#### Instructions for the task:
Do any lines in the data below contain "agent"? If so, copy every one of them.

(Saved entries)
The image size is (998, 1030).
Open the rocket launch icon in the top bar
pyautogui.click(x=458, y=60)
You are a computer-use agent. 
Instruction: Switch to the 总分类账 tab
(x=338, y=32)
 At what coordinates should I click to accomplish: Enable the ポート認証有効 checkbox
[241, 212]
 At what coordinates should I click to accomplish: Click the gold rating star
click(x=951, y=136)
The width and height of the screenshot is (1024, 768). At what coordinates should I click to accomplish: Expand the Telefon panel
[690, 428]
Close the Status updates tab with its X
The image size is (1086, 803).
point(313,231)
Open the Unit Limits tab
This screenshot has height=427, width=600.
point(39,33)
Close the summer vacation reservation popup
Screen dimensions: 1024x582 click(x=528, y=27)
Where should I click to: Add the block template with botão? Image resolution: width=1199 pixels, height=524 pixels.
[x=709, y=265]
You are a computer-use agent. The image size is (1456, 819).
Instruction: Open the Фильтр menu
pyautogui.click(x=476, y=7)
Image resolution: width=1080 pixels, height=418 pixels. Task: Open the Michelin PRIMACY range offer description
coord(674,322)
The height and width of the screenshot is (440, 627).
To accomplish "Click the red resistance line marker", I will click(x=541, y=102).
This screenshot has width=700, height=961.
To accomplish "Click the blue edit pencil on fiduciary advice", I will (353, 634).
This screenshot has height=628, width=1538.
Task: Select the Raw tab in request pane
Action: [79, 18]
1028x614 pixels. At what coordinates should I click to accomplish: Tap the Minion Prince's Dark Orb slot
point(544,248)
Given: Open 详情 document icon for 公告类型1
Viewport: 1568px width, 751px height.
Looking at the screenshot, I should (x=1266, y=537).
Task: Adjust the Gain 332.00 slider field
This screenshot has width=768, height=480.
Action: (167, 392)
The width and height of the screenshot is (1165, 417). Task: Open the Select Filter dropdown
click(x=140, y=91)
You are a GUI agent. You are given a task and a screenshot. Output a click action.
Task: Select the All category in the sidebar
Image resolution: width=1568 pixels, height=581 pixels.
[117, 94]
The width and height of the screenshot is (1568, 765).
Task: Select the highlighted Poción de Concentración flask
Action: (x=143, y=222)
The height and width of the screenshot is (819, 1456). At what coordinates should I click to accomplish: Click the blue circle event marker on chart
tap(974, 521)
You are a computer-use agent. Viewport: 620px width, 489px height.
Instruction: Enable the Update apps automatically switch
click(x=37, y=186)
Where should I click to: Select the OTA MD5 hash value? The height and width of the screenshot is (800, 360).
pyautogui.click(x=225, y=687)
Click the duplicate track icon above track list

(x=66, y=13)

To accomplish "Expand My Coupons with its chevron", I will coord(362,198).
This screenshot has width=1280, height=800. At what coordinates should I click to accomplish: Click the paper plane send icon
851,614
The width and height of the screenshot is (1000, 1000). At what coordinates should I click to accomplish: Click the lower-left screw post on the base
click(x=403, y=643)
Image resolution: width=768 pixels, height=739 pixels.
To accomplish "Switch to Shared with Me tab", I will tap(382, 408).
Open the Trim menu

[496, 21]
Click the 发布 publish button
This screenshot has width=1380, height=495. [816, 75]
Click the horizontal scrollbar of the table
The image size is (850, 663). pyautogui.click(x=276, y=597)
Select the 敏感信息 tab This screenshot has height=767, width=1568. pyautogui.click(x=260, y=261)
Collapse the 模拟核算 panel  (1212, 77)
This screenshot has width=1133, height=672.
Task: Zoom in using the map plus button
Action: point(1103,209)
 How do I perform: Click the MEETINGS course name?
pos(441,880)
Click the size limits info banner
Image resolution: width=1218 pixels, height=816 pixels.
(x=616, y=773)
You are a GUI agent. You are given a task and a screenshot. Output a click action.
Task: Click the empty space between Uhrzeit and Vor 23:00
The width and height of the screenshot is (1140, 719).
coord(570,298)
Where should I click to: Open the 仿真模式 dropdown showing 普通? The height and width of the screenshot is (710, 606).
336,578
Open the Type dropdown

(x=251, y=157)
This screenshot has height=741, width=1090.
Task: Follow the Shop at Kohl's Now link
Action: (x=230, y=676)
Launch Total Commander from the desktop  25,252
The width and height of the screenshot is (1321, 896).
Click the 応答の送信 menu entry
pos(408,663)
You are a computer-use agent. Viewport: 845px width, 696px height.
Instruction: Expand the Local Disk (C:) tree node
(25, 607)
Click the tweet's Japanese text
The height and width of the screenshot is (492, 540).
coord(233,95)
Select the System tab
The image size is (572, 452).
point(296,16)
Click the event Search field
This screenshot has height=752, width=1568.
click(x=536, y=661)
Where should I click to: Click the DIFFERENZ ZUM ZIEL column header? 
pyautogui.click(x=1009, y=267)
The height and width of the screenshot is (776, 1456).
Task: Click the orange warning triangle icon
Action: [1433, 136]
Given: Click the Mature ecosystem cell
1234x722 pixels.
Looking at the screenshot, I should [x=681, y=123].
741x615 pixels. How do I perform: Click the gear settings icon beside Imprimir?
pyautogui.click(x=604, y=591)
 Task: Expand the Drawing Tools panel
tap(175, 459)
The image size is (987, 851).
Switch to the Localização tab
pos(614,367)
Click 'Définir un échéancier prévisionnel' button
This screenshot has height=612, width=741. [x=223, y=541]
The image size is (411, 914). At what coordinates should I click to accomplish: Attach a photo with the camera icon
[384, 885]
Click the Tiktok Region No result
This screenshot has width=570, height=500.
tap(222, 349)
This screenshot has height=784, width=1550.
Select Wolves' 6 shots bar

#### Response:
You are a computer-use agent. 
You are a computer-use agent. The image size is (1456, 819).
You are a GUI agent. You are given a task and a screenshot. Output a click action.
You are a computer-use agent. Viewport: 620px width, 489px height.
You are a GUI agent. You are given a task and a screenshot. Output a click action.
You are a computer-use agent. Viewport: 845px width, 696px height.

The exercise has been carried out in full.